Subscription information:

  • 11 issues/year more or less
  • $35/11 issues, $20/6 issues
  • send check or small bills to:

    Rhode Island Policy Reporter
    Box 23011
    Providence, RI 02903

Contact:

For those of you who can read english and understand it, the following is an email address you are welcome to use. If you are a web bot, you probably can't understand it, and that's the point of writing it this way.

editor at whatcheer dot net

Archive

.

Tue, 16 Nov 2004

That thing with feathers

A friend writes:

After reflecting on the passing of Nancy Gewirtz today, I happened to receive an email with a quote that matched my reflection of her. For me, it demonstrates the moral courage and relentless pursuit of Nancy for a fairer Rhode Island and America. She crafted a vision of justice, asked partners and allies to join her, sacrificed and worked as hard as can be imagined and, finally, showed the absolute courage of holding on to her beliefs in the great moments of their testing. Let us continue her vision, her sacrifices, her courage. -matthew jerzyk

"Hope is a state of mind, not of the world. Either, we have hope within us or we don't; it is a dimension of the soul, and it's not essentially dependent on some particular observation of the world or estimate of the situation. Hope is an orientation of the spirit, an orientation of the heart; it transcends the world that is immediately experienced, and is anchored somewhere beyond its horizons...

===

▶ **Written instruction a**
Update the newsletter text, starting with "For those of" and going on through "it this way.", putting "spam crawler" in place of "web bot".

===

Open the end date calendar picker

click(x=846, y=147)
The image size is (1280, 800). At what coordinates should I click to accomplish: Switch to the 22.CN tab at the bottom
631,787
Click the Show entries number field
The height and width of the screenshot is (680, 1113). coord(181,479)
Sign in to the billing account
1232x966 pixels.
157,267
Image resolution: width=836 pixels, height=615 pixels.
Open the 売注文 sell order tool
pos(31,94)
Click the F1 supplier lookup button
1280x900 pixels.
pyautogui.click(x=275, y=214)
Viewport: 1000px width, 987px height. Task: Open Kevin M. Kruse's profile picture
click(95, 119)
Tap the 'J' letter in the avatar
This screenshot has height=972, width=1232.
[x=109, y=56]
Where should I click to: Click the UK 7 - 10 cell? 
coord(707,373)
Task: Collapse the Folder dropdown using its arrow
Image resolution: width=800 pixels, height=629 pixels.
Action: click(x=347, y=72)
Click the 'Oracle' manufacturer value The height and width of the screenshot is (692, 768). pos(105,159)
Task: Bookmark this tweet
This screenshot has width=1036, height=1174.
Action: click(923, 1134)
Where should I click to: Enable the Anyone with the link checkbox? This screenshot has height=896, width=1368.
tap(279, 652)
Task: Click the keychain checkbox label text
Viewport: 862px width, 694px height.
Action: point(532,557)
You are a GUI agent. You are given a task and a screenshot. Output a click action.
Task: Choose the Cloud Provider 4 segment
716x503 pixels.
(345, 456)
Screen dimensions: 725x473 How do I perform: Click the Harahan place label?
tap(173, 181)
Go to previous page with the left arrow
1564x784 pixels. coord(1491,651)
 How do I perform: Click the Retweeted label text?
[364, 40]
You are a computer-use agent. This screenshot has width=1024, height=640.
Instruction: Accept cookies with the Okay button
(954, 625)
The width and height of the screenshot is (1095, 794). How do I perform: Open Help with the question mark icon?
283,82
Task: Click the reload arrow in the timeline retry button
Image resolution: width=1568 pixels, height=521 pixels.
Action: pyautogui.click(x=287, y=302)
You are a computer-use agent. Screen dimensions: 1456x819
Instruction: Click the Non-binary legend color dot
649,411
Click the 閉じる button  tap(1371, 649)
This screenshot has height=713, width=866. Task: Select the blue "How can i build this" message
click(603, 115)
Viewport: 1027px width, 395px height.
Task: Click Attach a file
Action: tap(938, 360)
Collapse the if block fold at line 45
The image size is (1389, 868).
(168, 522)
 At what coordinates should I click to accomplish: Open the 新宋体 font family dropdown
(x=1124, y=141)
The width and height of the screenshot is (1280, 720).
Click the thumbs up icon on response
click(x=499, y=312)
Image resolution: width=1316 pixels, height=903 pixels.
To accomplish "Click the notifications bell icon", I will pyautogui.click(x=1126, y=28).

===

▶ **Written instruction b**
From the entries, copy without change the lines starting with the line with "Task: Click the keychain checkbox label text" and going on through the line with "1564x784 pixels. coord(1491,651)".

▶ **Correct response a**
For those of you who can read english and understand it, the following is an email address you are welcome to use. If you are a spam crawler, you probably can't understand it, and that's the point of writing it this way.

▶ **Correct response b**
Task: Click the keychain checkbox label text
Viewport: 862px width, 694px height.
Action: point(532,557)
You are a GUI agent. You are given a task and a screenshot. Output a click action.
Task: Choose the Cloud Provider 4 segment
716x503 pixels.
(345, 456)
Screen dimensions: 725x473 How do I perform: Click the Harahan place label?
tap(173, 181)
Go to previous page with the left arrow
1564x784 pixels. coord(1491,651)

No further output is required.